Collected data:
>>>>

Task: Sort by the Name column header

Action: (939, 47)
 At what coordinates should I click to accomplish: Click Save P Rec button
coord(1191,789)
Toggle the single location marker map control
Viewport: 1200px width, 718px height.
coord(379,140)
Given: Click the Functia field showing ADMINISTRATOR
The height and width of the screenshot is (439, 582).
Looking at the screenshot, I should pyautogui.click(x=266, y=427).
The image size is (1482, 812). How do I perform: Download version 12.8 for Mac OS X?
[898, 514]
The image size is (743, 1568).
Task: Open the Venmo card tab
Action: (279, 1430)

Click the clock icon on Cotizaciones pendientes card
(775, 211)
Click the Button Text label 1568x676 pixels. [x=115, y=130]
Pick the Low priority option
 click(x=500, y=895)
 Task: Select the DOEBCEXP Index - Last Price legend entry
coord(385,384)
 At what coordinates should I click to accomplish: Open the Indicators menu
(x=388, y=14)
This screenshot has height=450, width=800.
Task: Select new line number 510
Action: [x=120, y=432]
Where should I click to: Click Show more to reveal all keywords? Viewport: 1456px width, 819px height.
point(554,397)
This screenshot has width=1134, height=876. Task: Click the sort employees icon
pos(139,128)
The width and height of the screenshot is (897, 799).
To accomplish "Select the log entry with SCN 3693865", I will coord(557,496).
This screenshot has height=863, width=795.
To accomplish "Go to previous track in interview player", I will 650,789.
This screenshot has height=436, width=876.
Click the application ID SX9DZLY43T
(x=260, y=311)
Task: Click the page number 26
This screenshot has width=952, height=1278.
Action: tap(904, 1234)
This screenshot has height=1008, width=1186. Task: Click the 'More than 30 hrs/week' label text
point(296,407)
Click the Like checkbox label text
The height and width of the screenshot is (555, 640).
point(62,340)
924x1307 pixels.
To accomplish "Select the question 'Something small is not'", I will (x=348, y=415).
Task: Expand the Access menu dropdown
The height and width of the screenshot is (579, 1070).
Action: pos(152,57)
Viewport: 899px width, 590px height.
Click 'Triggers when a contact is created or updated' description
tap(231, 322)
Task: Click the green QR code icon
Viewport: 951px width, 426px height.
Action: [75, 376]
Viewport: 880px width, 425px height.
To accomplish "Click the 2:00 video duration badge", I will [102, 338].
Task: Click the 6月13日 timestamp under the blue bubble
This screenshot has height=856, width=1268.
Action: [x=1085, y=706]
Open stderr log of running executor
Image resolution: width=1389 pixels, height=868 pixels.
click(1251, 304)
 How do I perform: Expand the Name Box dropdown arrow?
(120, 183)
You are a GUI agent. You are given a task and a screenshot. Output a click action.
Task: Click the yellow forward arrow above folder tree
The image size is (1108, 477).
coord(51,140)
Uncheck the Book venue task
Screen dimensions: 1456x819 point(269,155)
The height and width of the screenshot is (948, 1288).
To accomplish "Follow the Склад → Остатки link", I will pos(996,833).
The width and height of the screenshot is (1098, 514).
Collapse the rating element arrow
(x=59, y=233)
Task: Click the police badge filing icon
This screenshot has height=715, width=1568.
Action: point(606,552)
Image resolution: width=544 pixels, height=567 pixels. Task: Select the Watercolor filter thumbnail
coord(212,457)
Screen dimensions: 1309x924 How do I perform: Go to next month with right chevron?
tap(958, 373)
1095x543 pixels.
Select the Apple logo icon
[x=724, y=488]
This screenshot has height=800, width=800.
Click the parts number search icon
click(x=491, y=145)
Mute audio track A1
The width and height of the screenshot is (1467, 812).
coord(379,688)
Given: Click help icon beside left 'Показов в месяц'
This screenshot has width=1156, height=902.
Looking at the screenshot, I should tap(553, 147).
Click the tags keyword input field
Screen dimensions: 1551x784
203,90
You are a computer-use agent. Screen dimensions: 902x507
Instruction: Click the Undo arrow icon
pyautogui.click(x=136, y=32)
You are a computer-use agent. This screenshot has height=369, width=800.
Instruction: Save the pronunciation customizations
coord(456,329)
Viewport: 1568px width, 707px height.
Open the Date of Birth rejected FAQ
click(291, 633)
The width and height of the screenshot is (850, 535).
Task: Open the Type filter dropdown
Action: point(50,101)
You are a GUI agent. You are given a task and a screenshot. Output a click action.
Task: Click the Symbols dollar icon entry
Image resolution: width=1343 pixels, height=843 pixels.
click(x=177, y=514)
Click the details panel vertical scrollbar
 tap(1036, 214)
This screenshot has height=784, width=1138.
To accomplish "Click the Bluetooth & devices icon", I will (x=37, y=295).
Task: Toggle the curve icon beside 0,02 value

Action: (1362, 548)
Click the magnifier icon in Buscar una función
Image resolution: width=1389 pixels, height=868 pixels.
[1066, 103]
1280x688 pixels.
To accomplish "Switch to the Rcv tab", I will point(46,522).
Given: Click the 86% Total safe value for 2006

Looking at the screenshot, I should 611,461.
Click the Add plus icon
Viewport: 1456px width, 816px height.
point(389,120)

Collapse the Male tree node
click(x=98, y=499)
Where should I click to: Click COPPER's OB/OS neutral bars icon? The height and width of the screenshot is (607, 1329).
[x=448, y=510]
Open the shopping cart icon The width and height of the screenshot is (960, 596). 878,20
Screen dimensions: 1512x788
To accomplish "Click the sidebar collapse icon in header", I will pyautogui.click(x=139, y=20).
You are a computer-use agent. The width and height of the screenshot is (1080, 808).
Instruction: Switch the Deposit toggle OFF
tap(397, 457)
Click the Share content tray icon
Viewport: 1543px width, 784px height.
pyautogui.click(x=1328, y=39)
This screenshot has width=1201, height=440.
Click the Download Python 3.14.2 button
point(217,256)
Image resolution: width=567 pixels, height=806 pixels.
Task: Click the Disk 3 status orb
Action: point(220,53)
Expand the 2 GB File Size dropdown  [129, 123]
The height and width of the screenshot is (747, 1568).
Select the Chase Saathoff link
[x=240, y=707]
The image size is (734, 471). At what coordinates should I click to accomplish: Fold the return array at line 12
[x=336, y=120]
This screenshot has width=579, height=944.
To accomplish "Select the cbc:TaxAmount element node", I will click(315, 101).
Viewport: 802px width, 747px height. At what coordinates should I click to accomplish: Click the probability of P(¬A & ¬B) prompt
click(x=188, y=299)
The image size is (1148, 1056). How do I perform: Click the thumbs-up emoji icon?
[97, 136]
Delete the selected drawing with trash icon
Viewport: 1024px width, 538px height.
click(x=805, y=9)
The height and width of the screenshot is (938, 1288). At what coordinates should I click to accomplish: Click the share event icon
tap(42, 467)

<<<<

Print every entry exactly as it appears.

Task: Sort by the Name column header

Action: (939, 47)
 At what coordinates should I click to accomplish: Click Save P Rec button
coord(1191,789)
Toggle the single location marker map control
Viewport: 1200px width, 718px height.
coord(379,140)
Given: Click the Functia field showing ADMINISTRATOR
The height and width of the screenshot is (439, 582).
Looking at the screenshot, I should pyautogui.click(x=266, y=427).
The image size is (1482, 812). How do I perform: Download version 12.8 for Mac OS X?
[898, 514]
The image size is (743, 1568).
Task: Open the Venmo card tab
Action: (279, 1430)

Click the clock icon on Cotizaciones pendientes card
(775, 211)
Click the Button Text label 1568x676 pixels. [x=115, y=130]
Pick the Low priority option
 click(x=500, y=895)
 Task: Select the DOEBCEXP Index - Last Price legend entry
coord(385,384)
 At what coordinates should I click to accomplish: Open the Indicators menu
(x=388, y=14)
This screenshot has height=450, width=800.
Task: Select new line number 510
Action: [x=120, y=432]
Where should I click to: Click Show more to reveal all keywords? Viewport: 1456px width, 819px height.
point(554,397)
This screenshot has width=1134, height=876. Task: Click the sort employees icon
pos(139,128)
The width and height of the screenshot is (897, 799).
To accomplish "Select the log entry with SCN 3693865", I will coord(557,496).
This screenshot has height=863, width=795.
To accomplish "Go to previous track in interview player", I will 650,789.
This screenshot has height=436, width=876.
Click the application ID SX9DZLY43T
(x=260, y=311)
Task: Click the page number 26
This screenshot has width=952, height=1278.
Action: tap(904, 1234)
This screenshot has height=1008, width=1186. Task: Click the 'More than 30 hrs/week' label text
point(296,407)
Click the Like checkbox label text
The height and width of the screenshot is (555, 640).
point(62,340)
924x1307 pixels.
To accomplish "Select the question 'Something small is not'", I will (x=348, y=415).
Task: Expand the Access menu dropdown
The height and width of the screenshot is (579, 1070).
Action: pos(152,57)
Viewport: 899px width, 590px height.
Click 'Triggers when a contact is created or updated' description
tap(231, 322)
Task: Click the green QR code icon
Viewport: 951px width, 426px height.
Action: [75, 376]
Viewport: 880px width, 425px height.
To accomplish "Click the 2:00 video duration badge", I will [102, 338].
Task: Click the 6月13日 timestamp under the blue bubble
This screenshot has height=856, width=1268.
Action: [x=1085, y=706]
Open stderr log of running executor
Image resolution: width=1389 pixels, height=868 pixels.
click(1251, 304)
 How do I perform: Expand the Name Box dropdown arrow?
(120, 183)
You are a GUI agent. You are given a task and a screenshot. Output a click action.
Task: Click the yellow forward arrow above folder tree
The image size is (1108, 477).
coord(51,140)
Uncheck the Book venue task
Screen dimensions: 1456x819 point(269,155)
The height and width of the screenshot is (948, 1288).
To accomplish "Follow the Склад → Остатки link", I will pos(996,833).
The width and height of the screenshot is (1098, 514).
Collapse the rating element arrow
(x=59, y=233)
Task: Click the police badge filing icon
This screenshot has height=715, width=1568.
Action: point(606,552)
Image resolution: width=544 pixels, height=567 pixels. Task: Select the Watercolor filter thumbnail
coord(212,457)
Screen dimensions: 1309x924 How do I perform: Go to next month with right chevron?
tap(958, 373)
1095x543 pixels.
Select the Apple logo icon
[x=724, y=488]
This screenshot has height=800, width=800.
Click the parts number search icon
click(x=491, y=145)
Mute audio track A1
The width and height of the screenshot is (1467, 812).
coord(379,688)
Given: Click help icon beside left 'Показов в месяц'
This screenshot has width=1156, height=902.
Looking at the screenshot, I should tap(553, 147).
Click the tags keyword input field
Screen dimensions: 1551x784
203,90
You are a computer-use agent. Screen dimensions: 902x507
Instruction: Click the Undo arrow icon
pyautogui.click(x=136, y=32)
You are a computer-use agent. This screenshot has height=369, width=800.
Instruction: Save the pronunciation customizations
coord(456,329)
Viewport: 1568px width, 707px height.
Open the Date of Birth rejected FAQ
click(291, 633)
The width and height of the screenshot is (850, 535).
Task: Open the Type filter dropdown
Action: point(50,101)
You are a GUI agent. You are given a task and a screenshot. Output a click action.
Task: Click the Symbols dollar icon entry
Image resolution: width=1343 pixels, height=843 pixels.
click(x=177, y=514)
Click the details panel vertical scrollbar
 tap(1036, 214)
This screenshot has height=784, width=1138.
To accomplish "Click the Bluetooth & devices icon", I will (x=37, y=295).
Task: Toggle the curve icon beside 0,02 value

Action: (1362, 548)
Click the magnifier icon in Buscar una función
Image resolution: width=1389 pixels, height=868 pixels.
[1066, 103]
1280x688 pixels.
To accomplish "Switch to the Rcv tab", I will point(46,522).
Given: Click the 86% Total safe value for 2006

Looking at the screenshot, I should 611,461.
Click the Add plus icon
Viewport: 1456px width, 816px height.
point(389,120)

Collapse the Male tree node
click(x=98, y=499)
Where should I click to: Click COPPER's OB/OS neutral bars icon? The height and width of the screenshot is (607, 1329).
[x=448, y=510]
Open the shopping cart icon The width and height of the screenshot is (960, 596). 878,20
Screen dimensions: 1512x788
To accomplish "Click the sidebar collapse icon in header", I will pyautogui.click(x=139, y=20).
You are a computer-use agent. The width and height of the screenshot is (1080, 808).
Instruction: Switch the Deposit toggle OFF
tap(397, 457)
Click the Share content tray icon
Viewport: 1543px width, 784px height.
pyautogui.click(x=1328, y=39)
This screenshot has width=1201, height=440.
Click the Download Python 3.14.2 button
point(217,256)
Image resolution: width=567 pixels, height=806 pixels.
Task: Click the Disk 3 status orb
Action: point(220,53)
Expand the 2 GB File Size dropdown  [129, 123]
The height and width of the screenshot is (747, 1568).
Select the Chase Saathoff link
[x=240, y=707]
The image size is (734, 471). At what coordinates should I click to accomplish: Fold the return array at line 12
[x=336, y=120]
This screenshot has width=579, height=944.
To accomplish "Select the cbc:TaxAmount element node", I will click(315, 101).
Viewport: 802px width, 747px height. At what coordinates should I click to accomplish: Click the probability of P(¬A & ¬B) prompt
click(x=188, y=299)
The image size is (1148, 1056). How do I perform: Click the thumbs-up emoji icon?
[97, 136]
Delete the selected drawing with trash icon
Viewport: 1024px width, 538px height.
click(x=805, y=9)
The height and width of the screenshot is (938, 1288). At what coordinates should I click to accomplish: Click the share event icon
tap(42, 467)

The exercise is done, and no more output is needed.